START Source material

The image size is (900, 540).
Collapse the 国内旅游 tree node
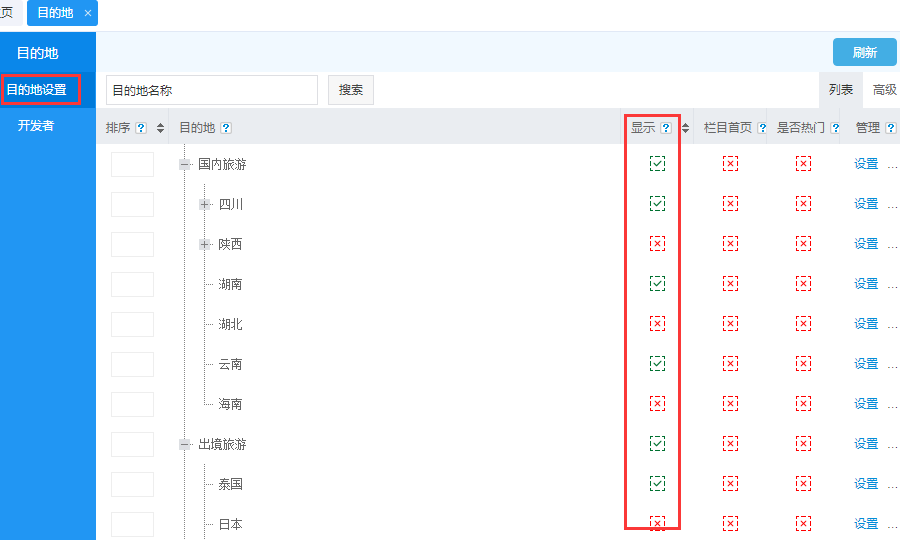tap(185, 164)
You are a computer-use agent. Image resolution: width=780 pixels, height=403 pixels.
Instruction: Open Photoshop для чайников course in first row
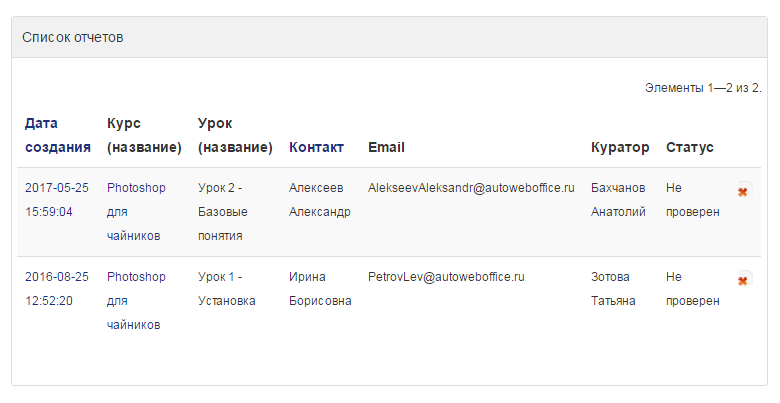click(x=136, y=212)
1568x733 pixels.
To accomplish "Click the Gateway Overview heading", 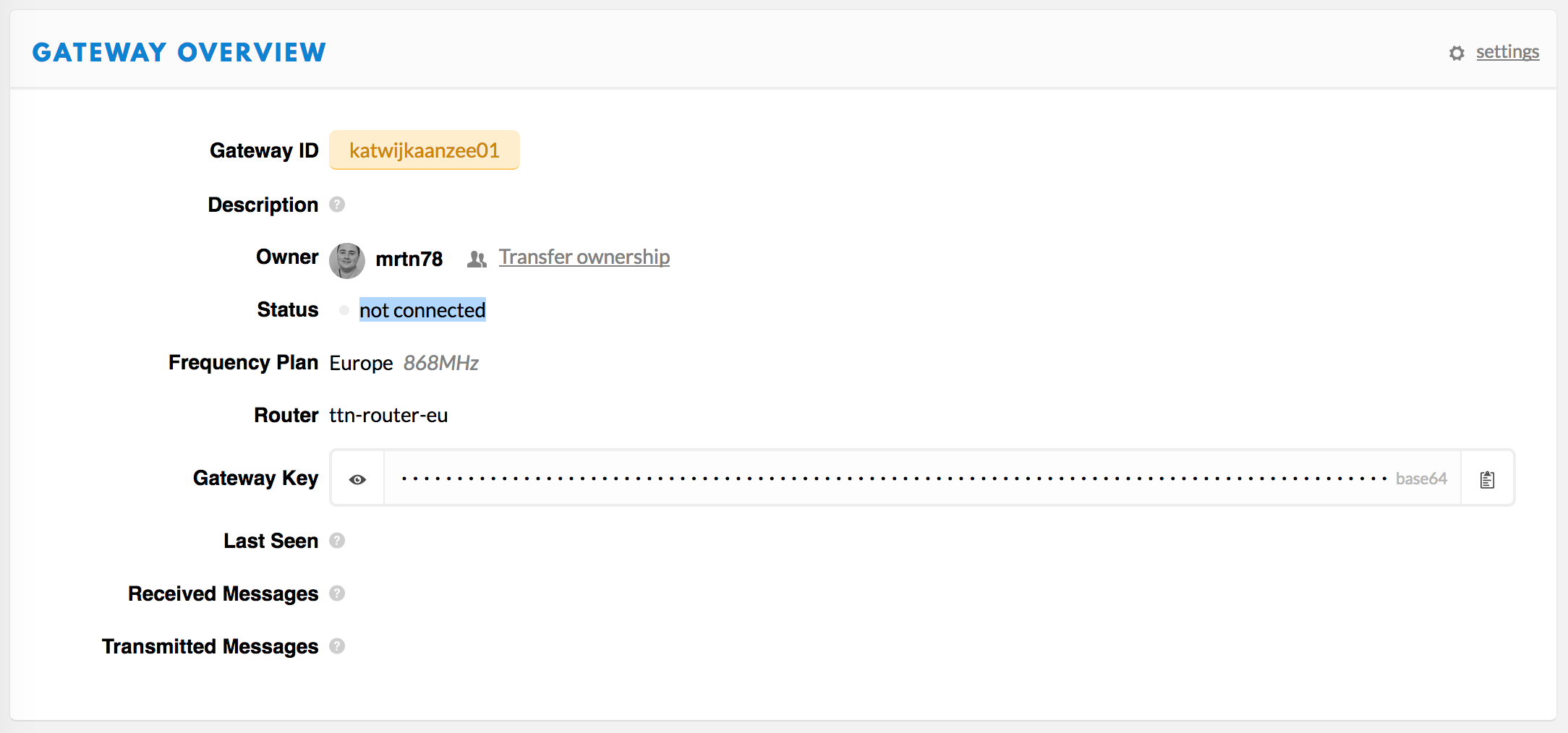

END Source material

* Exercise description
Repeat the data exactly. No pictures should appear.

* The completed task
The image size is (900, 540).
Collapse the 国内旅游 tree node
tap(185, 164)
You are a computer-use agent. Image resolution: width=780 pixels, height=403 pixels.
Instruction: Open Photoshop для чайников course in first row
click(x=136, y=212)
1568x733 pixels.
To accomplish "Click the Gateway Overview heading", 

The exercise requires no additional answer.